The U.S. Embassy in Brasilia advised U.S. citizens to avoid non-essential travel to Salvador, citing “a risk of violence” and reports of increased looting and car thefts.
Jacques Wagner, Bahia’s governor, has offered to increase wages by 6.5 percent to match last year’s inflation rate. Backed by President Dilma Rousseff’s government, he’s also issued an arrest warrant for strike leaders, saying that instigating violence is unacceptable.

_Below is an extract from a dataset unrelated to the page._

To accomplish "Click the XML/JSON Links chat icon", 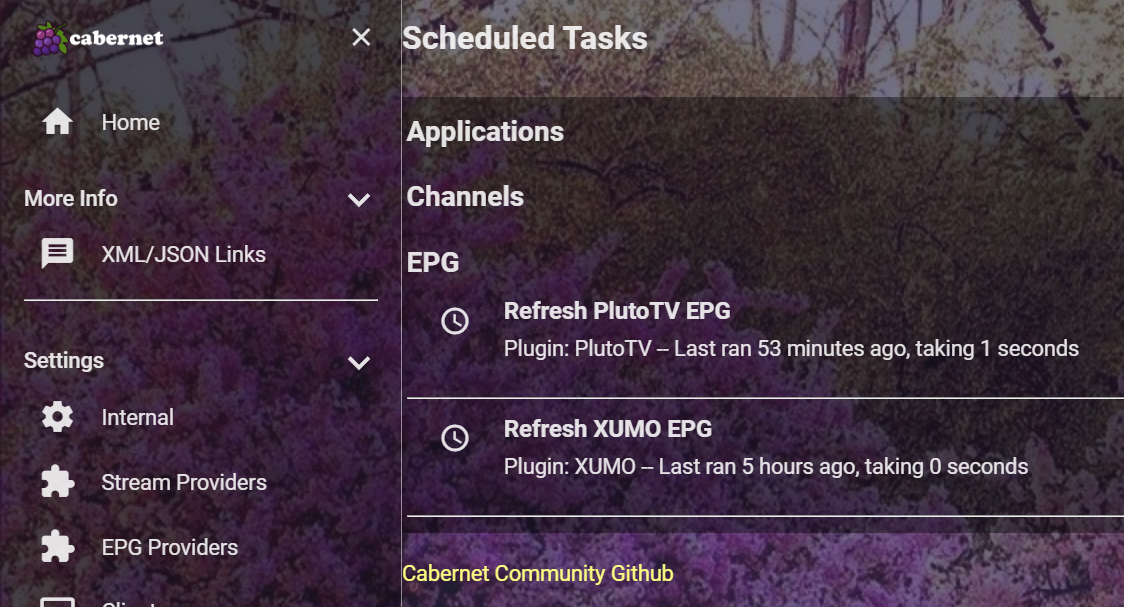I will click(x=57, y=254).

Strikes by security forces in Brazil are illegal, according to a 2009 Supreme Court decision.
Amid the threats of a strike by some police officers in Rio, security officials have tried to reassure residents that security will not be affected during Carnival. Governor Sergio Cabral is also pushing lawmakers to approve this week a bill to raise wages for uniformed officers by 39 percent over the next two years.
“We’re making a big budgetary effort to start right now in February to raise wages,” Regis Fichtner, the Governor’s chief of staff, told state lawmakers yesterday.